Parce que lesdits motifs, lorsqu'on y repense à tête reposée, sont assez eu crédibles. En effet, qu'est-ce qui peut bien l'animer, Neff, au petit matin pour aller enregistrer cette confession alors qu’il se sait condamné, que la vérité sera de toute façon révélée ? Poussé par une irrépressible envie d’épater son supérieur ? Lui réserver la primeur d'un scoop ? Si Walter est prêt à aller jusqu’à tuer pour de l’argent et pour une femme qui n’est désormais plus de ce monde, le sens exacerbé d'une amitié désintéressée aux premières lueurs du jour suffit-il à expliquer une telle démarche ? Surtout quand on connaît le bonhomme. ! Rappelons-nous que Neff déteste sa vie, son travail, son lieu de travail, il se rêve en haut de l'affiche, plein aux as, aux bras d'une femme sublime, tout le contraire de ce vieux garçon de Barton Keyes, surtout ne pas finir comme lui... Neff est également têtu. Revenir à tout cela au seuil de sa propre mort, reniant sa nature profonde, me semble assez peu probable.

D'où ce désir de remonter le fil de ma réflexion en partant d'un nouveau postulat : Walter Neff a t-il pu puiser dans ses dernières forces pour rallier son bureau avec une arrière-pensée, en obéïssant à un objectif bien différent, aux antipodes ? Après tout, pourquoi l'habileté des auteurs à subvertir les codes narratifs d'un genre ne pourrait-elle pas devenir par transition l'arme fatale du narrateur ? Neff est l'avatar de Wilder, le metteur en scène de sa confession. Et son public, c'est Barton Keyes. Repartons de là.

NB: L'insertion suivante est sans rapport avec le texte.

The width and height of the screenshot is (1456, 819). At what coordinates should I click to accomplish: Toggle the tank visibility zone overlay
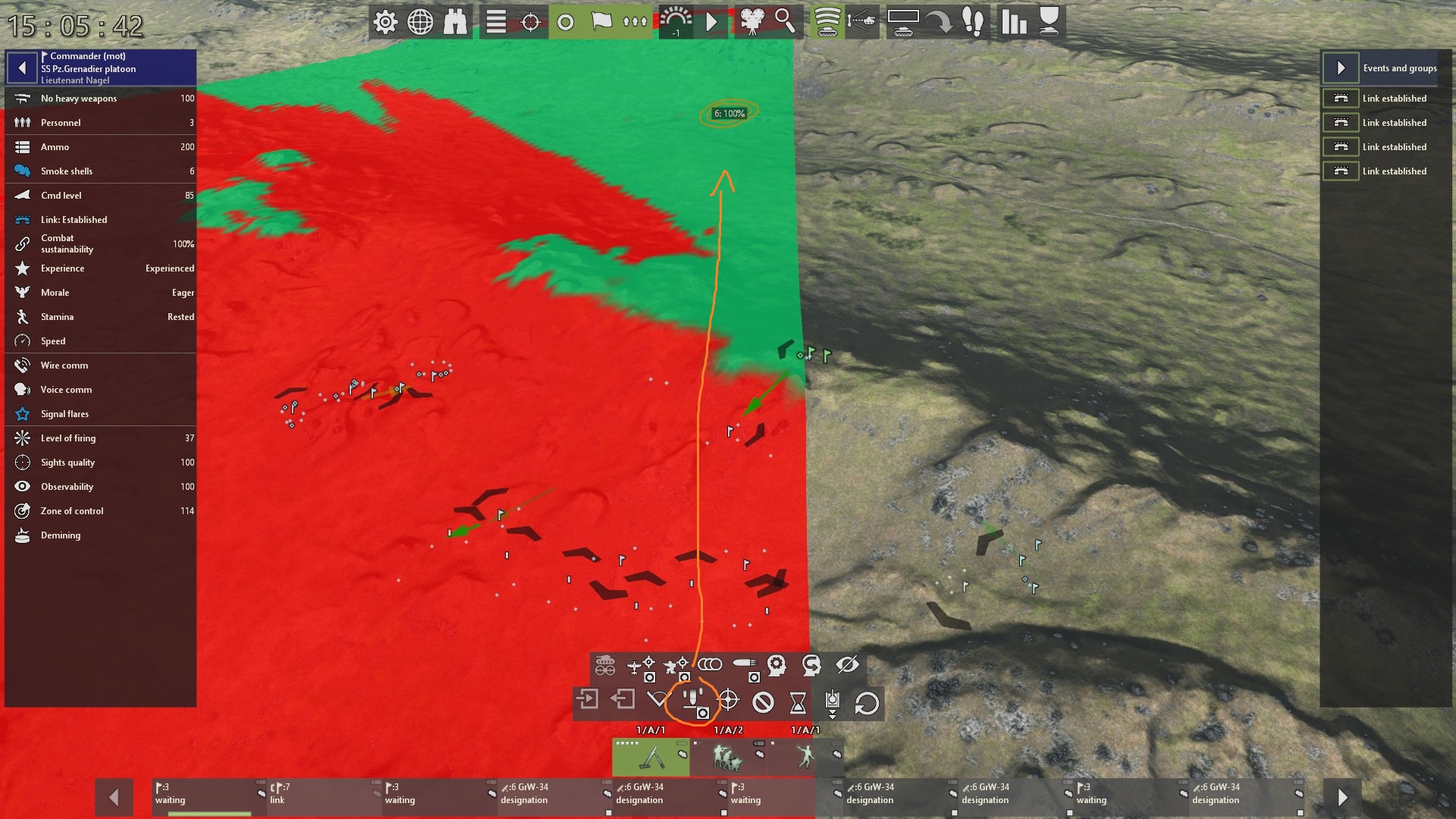point(827,22)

Les scènes ravivées par la mémoire de Neff lors des flashbacks successifs ont ceci de vertigineux qu’elles ne correspondent à rien d'autre qu'à sa volonté de consigner une histoire avec tout ce que cela comporte de subjectivité, à l'exception peut-être de moments susceptibles d’être recoupés par le témoignage de personnages encore vivants. ayant croisé sa route Je pense par exemple à 2 scènes impliquant directement Nino Zachetti, le fiancé de Lola Dietrichson (belle-fille de Phyllis) : la première le met en scène alors que Lola se fait déposer en ville par Neff. La deuxième est la scène finale au cours de laquelle Neff fait la morale à Zachetti aux abords de la maison de Phyllis. Je pense également à une scène réunissant Lola et Neff au bureau de ce dernier, pour laquelle de nombreux témoignages pourront aisément confirmer qu’elle fut effectivement en sa compagnie ce jour-là … Pour le reste c'est bien Neff et lui seul qui ordonne et présente des faits qui sont par définition sujets à caution.

Cette simple idée que le récit malgré sa linéarité, la cohérence, la vraisemblance de ses enchaînements, puisse être le fruit d’une habile reconstruction, est l’élément clé, la fameuse trappe secrète, qui vient troubler la quiétude d’un projet en apparence raisonnable. Exactement l'effet que ferait par une chaude après-midi d'été la découverte d'un bout d'oreille sanguinolent dans un vert pâturage...



Voilà qui n’est d'ailleurs pas sans rappeler un film plus récent Usual suspect qui en faisait le cœur de sa mécanique, mais une mécanique qui pour le coup tournait à vide. J'ai surtout repensé au chef d'oeuvre, pierre angulaire de cet exercice de style, le meurtre de Roger Ackroyd d'Agatha Christie. Et je m'étonne que personne n'ait jamais envisagé Double indemnity sous cet angle qui rend l'ensemble d'autant plus instable, vénéneux, insaisissable.

Il s'agit à présent de comprendre les vraies raisons de Walter Neff lorsqu'il décide de déposer dans l'urgence un faux témoignage, et surtout de découvrir quelle est cette invraisemblable vérité qu'il pourrait chercher à cacher.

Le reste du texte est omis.